だいたい片付いたかなぁ、と。あとは彼女たちを連れていくだけ。

そう思ったところで──。

「……オラァアアッ!」

ドガッ!

「きゃっ!?」

アジトの正面、玄関扉が謎の怒声とともに吹っ飛ばされた!?

「な、何……!?」

壊れた玄関の向こうに立っていたのは、見知らぬ男性だ。

「…… 臭う(・・) なぁ、おい」

野性味溢れるというか、アジトにいた他の連中と比べると圧倒的な美形。

しかし彼らの頭目というには、かなり若いように見える男。ヴィルヘルムと同年代くらいか。

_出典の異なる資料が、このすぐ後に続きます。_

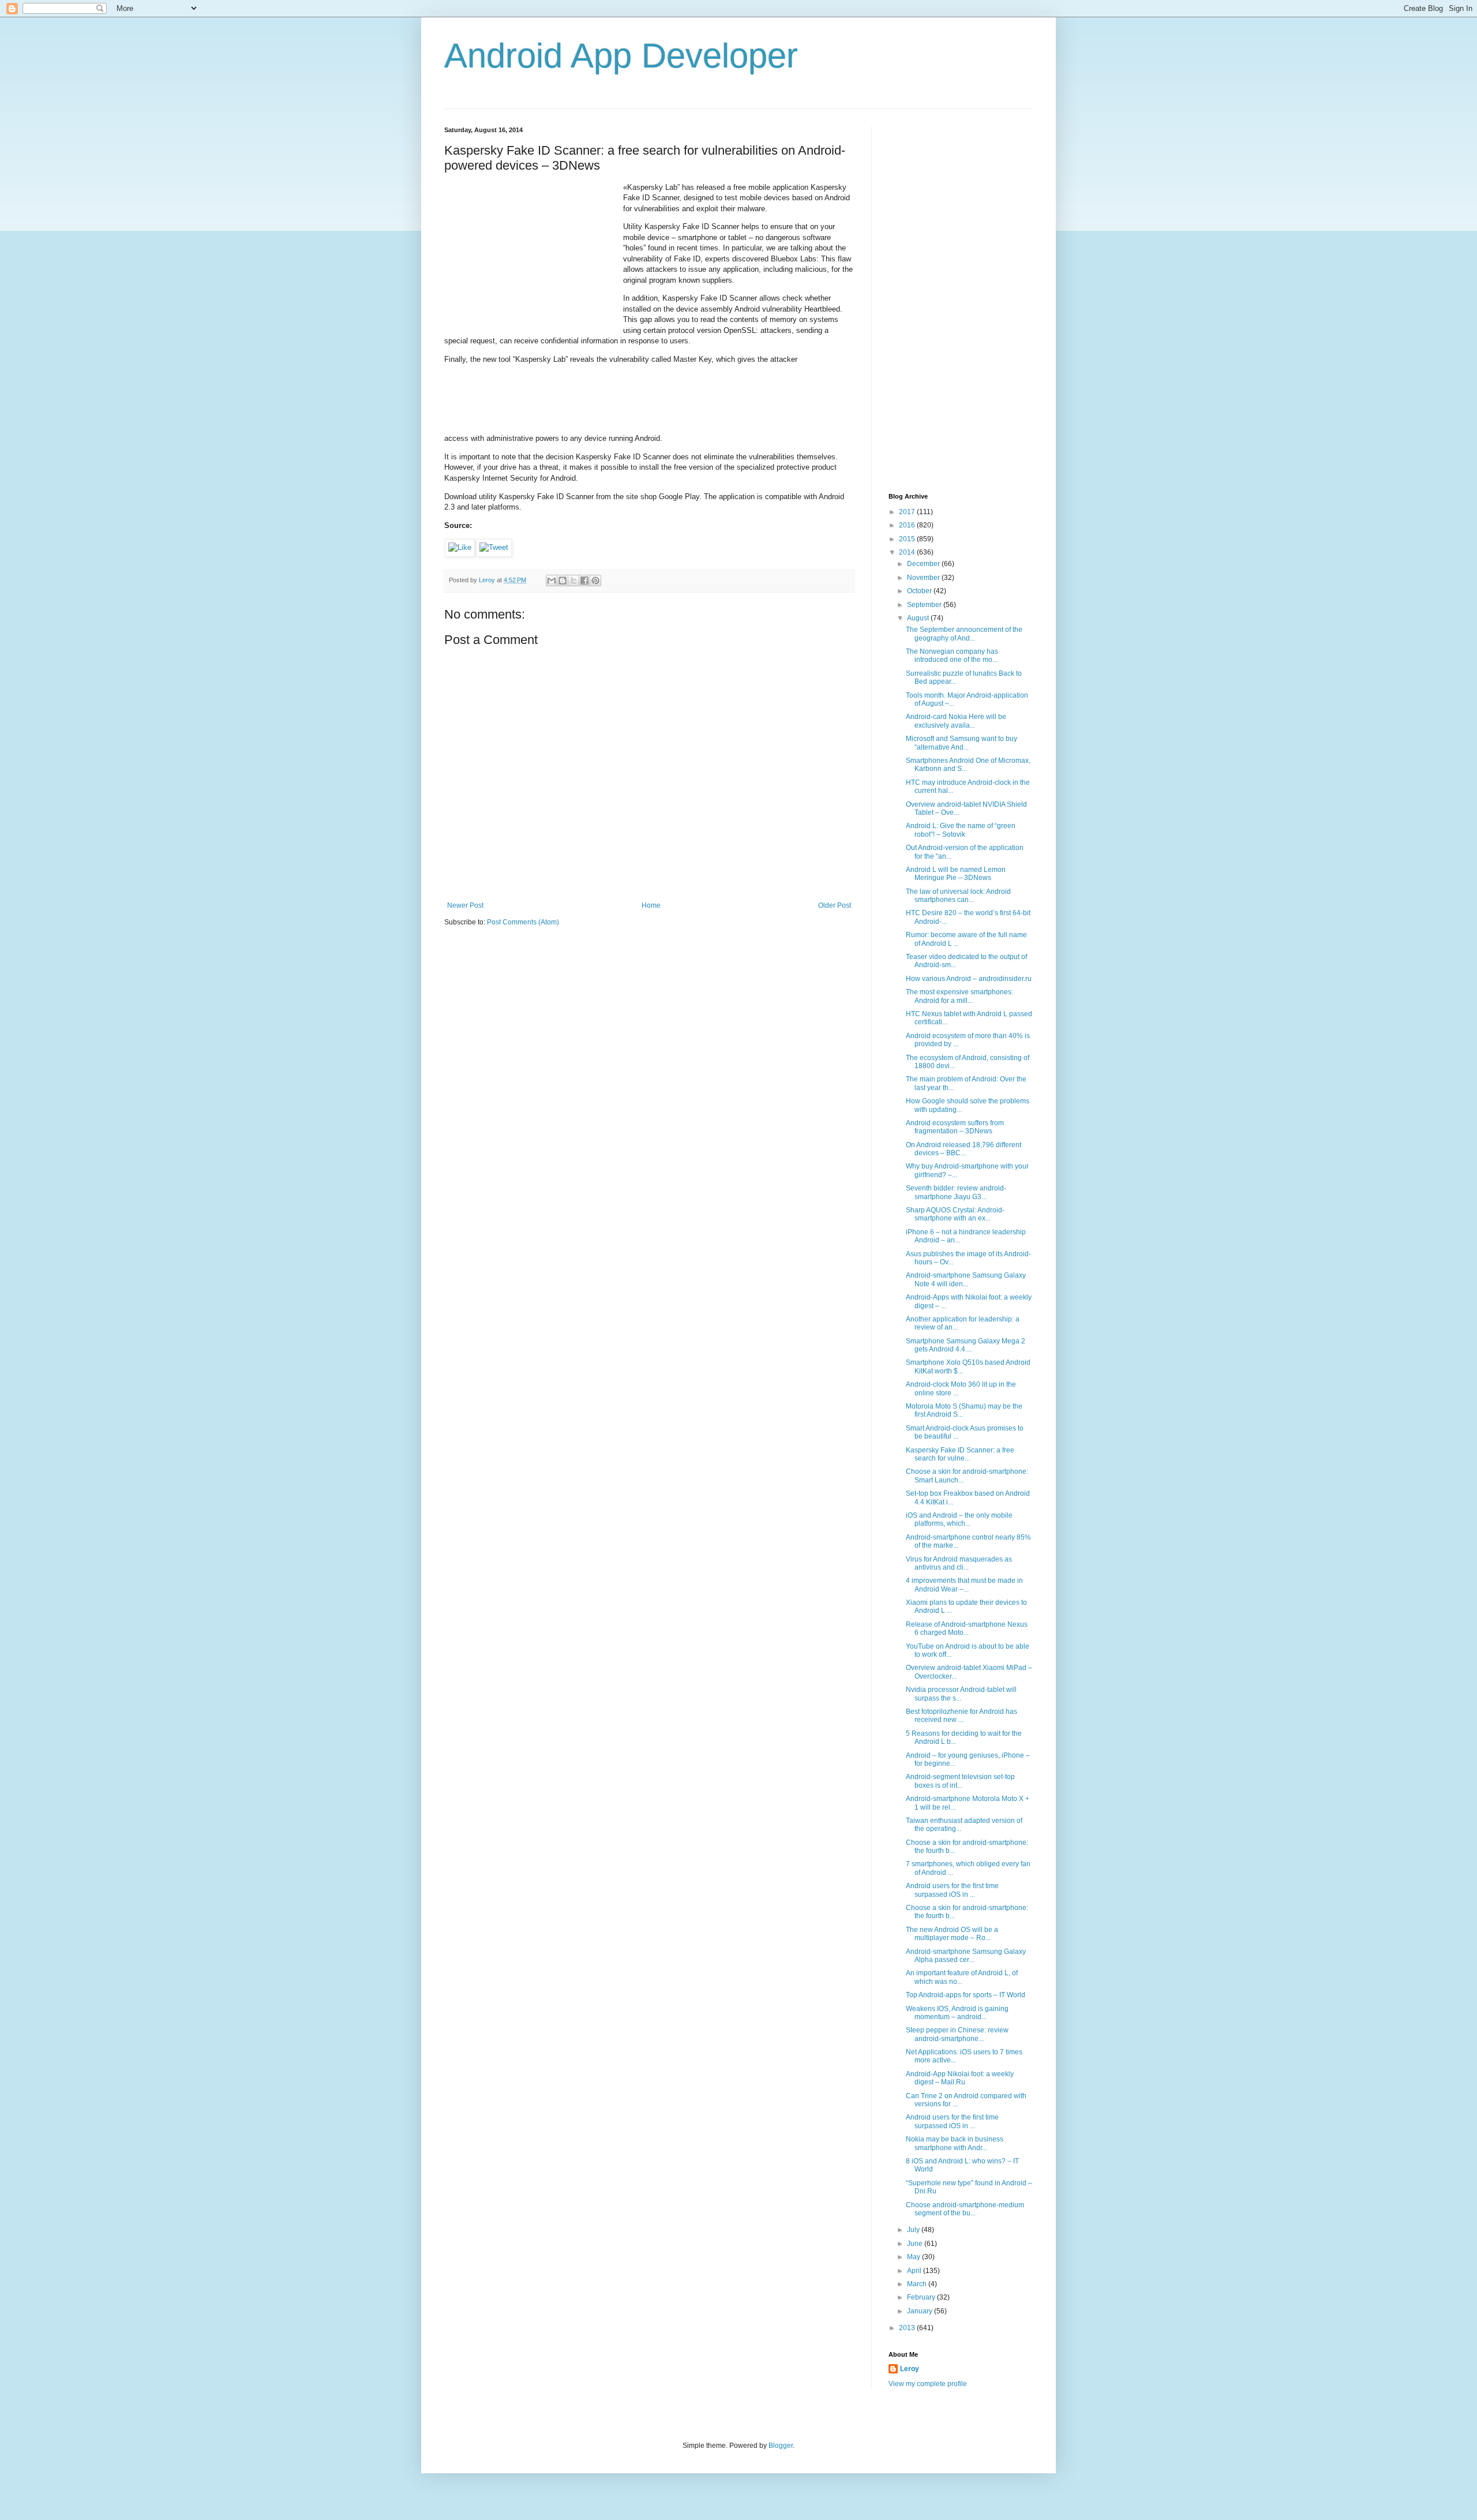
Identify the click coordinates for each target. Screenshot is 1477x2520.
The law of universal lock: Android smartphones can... (958, 896)
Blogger (781, 2446)
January (920, 2311)
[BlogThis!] (562, 580)
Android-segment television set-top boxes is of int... (960, 1781)
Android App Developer (621, 55)
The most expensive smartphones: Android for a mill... (959, 996)
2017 (908, 512)
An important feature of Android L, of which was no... (962, 1977)
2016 (908, 525)
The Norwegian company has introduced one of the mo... (952, 655)
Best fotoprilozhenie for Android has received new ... (961, 1716)
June (915, 2244)
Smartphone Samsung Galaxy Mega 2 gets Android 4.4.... (965, 1345)
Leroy (909, 2369)
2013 (908, 2328)
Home (651, 905)
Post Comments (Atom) (523, 922)
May (914, 2257)
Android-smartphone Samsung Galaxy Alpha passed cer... (966, 1956)
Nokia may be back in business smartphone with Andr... (954, 2143)
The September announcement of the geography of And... (964, 634)
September (925, 605)
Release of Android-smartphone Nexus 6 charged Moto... (967, 1628)
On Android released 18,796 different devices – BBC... (963, 1149)
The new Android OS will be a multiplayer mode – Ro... (952, 1934)
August (919, 618)
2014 (908, 552)
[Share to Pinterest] (595, 580)
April (915, 2271)
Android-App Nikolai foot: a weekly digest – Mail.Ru (960, 2078)
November (924, 578)
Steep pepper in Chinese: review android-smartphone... (957, 2034)
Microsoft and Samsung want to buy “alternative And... (961, 743)
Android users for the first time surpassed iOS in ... (952, 1890)
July (914, 2230)
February (922, 2297)
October (920, 591)
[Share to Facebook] (584, 580)
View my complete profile (928, 2384)
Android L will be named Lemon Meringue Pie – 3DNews (956, 874)
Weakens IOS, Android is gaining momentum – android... (957, 2013)
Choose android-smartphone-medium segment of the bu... (965, 2209)
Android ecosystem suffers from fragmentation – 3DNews (955, 1127)
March (917, 2284)
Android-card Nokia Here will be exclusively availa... (956, 721)
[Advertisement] (530, 254)
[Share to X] (573, 580)
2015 (908, 539)
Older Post (834, 905)
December (924, 564)
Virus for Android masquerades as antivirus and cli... (959, 1563)
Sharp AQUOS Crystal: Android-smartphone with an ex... (955, 1214)
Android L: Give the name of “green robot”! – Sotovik (960, 830)
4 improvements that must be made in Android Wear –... (964, 1585)
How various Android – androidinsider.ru (969, 979)
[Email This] (551, 580)
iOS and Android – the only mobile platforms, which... (959, 1519)
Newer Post (465, 905)
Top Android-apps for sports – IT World (965, 1995)
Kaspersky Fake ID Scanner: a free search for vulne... (960, 1454)
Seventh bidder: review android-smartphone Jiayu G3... (956, 1192)
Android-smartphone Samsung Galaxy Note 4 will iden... (966, 1279)
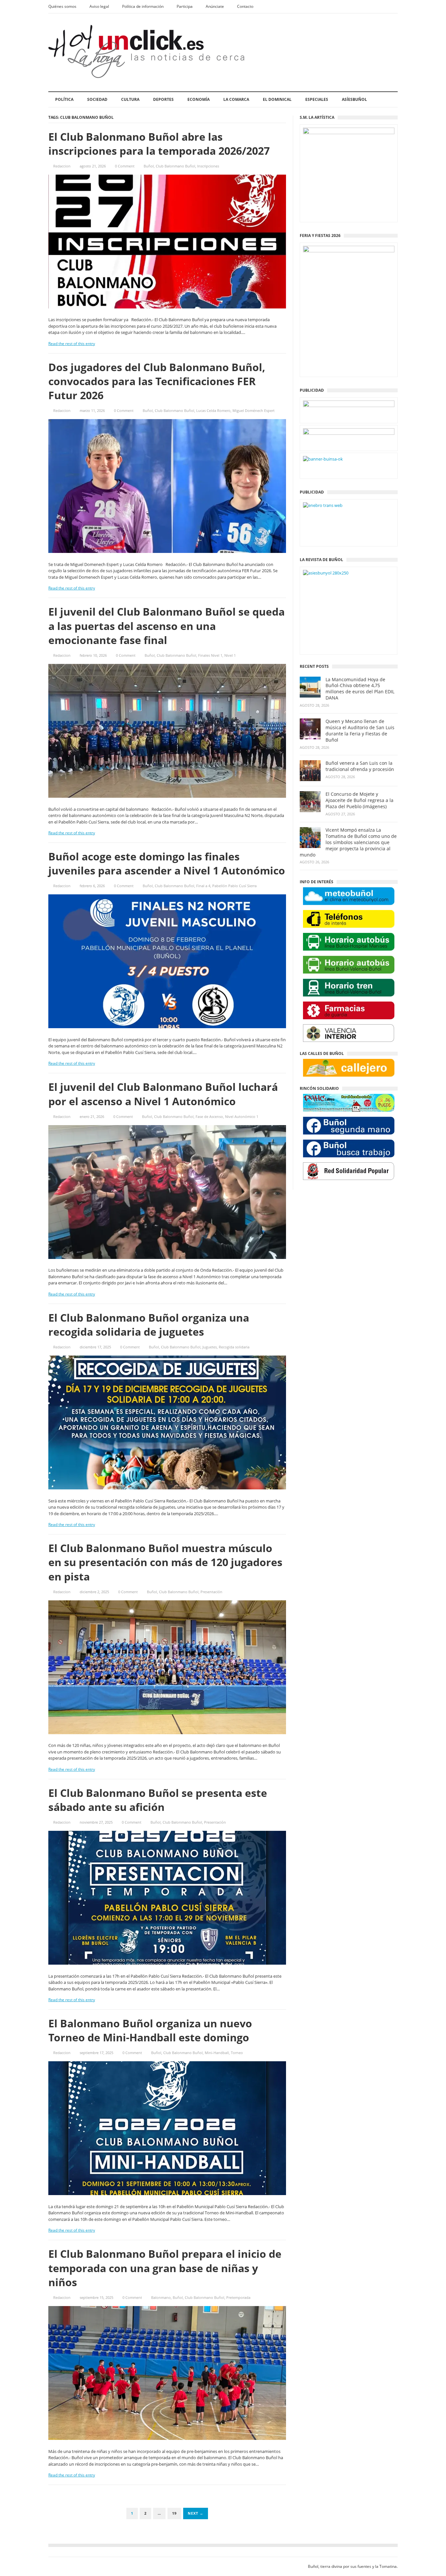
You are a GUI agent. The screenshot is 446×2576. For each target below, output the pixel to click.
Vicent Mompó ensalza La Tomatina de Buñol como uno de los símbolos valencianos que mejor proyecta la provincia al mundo (348, 842)
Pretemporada (238, 2297)
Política (64, 99)
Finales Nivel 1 (210, 655)
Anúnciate (215, 6)
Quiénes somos (62, 6)
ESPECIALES (316, 99)
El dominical (277, 99)
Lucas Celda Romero (213, 410)
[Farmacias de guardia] (349, 1010)
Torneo (237, 2052)
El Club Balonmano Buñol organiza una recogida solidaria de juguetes (148, 1325)
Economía (198, 99)
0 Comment (125, 166)
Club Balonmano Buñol (175, 166)
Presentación (211, 1591)
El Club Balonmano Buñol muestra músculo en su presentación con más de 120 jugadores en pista (165, 1562)
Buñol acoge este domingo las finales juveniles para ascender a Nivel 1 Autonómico (166, 863)
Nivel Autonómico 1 (241, 1116)
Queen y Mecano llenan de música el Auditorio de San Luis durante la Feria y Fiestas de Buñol (360, 730)
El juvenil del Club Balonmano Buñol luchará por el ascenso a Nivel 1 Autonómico (163, 1094)
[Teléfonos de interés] (349, 919)
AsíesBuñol (354, 99)
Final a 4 (203, 885)
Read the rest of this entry (71, 343)
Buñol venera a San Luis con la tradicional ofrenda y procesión (360, 766)
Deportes (163, 99)
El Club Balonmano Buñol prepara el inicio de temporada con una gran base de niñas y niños (164, 2268)
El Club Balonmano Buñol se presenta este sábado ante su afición (157, 1800)
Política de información (143, 6)
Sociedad (97, 99)
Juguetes (209, 1346)
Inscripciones (208, 166)
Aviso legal (99, 6)
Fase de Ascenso (209, 1116)
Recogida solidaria (234, 1346)
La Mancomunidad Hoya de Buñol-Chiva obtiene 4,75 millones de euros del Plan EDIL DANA (360, 689)
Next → (195, 2513)
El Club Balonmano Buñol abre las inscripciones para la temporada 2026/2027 (159, 144)
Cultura (130, 99)
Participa (185, 6)
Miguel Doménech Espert (253, 410)
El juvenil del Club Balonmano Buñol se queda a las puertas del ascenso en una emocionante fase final (166, 626)
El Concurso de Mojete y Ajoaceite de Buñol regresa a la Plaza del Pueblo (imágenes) (359, 800)
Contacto (245, 6)
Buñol (149, 166)
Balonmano (161, 2297)
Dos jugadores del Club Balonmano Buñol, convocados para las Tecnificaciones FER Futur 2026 (156, 381)
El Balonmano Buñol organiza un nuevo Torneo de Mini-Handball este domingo (150, 2030)
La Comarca (236, 99)
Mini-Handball (217, 2052)
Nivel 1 (230, 655)
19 (174, 2513)
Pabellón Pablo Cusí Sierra (234, 885)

その謎のワイルドマンが、鼻をクンクンとひくつかせたかと思うと。

「そこだッ!」

「えっ!?」

一直線に私に向かって突進してきた!?

今の私、透明になっているのに!?

男が背負っていた黒い槍を引き抜き、思いきり振り被る。

完全に私を狙っている!

「オラァッ!」

「くっ!」

ガキィイイン!

咄嗟に如意棒を横向きにし、謎の男性の槍の一撃を受け止めた。

その途端に解けてしまう私の透明化。

「へっ、やっぱりな。 臭った通り(・・・・・) だ」

不敵に笑う目の前の男性。

私は、あまりにも突然のできごとに理解が追いつかなかった。